:: Data listing ::
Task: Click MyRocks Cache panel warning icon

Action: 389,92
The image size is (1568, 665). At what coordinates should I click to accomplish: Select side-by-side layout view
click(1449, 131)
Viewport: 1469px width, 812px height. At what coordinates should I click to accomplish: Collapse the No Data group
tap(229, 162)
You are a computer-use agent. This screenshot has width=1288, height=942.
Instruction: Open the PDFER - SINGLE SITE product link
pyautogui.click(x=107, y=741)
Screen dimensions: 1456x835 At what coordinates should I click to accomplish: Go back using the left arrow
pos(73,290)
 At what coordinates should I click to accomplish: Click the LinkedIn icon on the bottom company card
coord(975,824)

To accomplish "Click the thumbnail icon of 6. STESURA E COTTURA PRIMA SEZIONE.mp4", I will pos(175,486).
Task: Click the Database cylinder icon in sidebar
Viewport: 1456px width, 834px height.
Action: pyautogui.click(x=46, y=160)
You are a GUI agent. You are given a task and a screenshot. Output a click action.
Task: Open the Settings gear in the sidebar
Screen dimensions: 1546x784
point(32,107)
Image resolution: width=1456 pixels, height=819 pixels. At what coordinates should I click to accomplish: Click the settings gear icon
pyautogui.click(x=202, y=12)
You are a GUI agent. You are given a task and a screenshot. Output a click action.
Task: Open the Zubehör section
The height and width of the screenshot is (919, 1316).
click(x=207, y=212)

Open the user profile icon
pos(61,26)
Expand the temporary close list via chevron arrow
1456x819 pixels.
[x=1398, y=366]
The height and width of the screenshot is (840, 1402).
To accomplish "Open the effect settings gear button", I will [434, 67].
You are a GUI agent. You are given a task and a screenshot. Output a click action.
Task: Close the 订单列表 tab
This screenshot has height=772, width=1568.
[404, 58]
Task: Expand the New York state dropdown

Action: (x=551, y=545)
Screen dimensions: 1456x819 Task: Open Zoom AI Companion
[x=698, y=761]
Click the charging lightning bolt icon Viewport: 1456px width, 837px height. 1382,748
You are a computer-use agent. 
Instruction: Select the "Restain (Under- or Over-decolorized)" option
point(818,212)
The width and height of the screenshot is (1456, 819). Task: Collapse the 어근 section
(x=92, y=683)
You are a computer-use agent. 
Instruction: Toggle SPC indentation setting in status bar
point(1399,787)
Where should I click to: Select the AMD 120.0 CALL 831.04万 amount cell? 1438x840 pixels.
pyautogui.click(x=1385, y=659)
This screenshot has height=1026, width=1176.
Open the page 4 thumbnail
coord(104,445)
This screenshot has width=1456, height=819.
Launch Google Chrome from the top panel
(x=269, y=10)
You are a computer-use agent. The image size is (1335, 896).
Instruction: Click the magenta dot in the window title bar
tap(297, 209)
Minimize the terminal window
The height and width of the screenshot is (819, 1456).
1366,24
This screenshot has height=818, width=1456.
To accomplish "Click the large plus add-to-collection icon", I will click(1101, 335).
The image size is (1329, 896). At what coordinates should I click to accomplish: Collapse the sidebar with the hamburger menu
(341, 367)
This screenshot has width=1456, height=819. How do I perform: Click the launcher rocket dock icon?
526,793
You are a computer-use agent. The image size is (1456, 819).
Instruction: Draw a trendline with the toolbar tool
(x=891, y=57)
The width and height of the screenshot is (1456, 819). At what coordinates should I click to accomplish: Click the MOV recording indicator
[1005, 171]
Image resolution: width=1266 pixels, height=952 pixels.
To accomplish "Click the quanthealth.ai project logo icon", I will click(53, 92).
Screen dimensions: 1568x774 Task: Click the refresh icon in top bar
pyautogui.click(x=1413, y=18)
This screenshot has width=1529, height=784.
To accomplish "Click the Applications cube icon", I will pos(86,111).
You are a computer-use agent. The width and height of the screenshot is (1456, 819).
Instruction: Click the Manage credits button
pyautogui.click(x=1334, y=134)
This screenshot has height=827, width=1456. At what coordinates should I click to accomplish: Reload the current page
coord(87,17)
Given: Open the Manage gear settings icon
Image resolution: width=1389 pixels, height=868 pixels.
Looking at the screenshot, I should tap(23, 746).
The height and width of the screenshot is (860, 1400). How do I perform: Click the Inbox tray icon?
:::
What is being asked: Take from the entries every line that has the string "will".

Solution below:
To accomplish "Click the thumbnail icon of 6. STESURA E COTTURA PRIMA SEZIONE.mp4", I will pos(175,486).
To accomplish "Open the effect settings gear button", I will [434, 67].
To accomplish "Click the large plus add-to-collection icon", I will click(1101, 335).
To accomplish "Click the quanthealth.ai project logo icon", I will click(53, 92).
To accomplish "Click the Applications cube icon", I will pos(86,111).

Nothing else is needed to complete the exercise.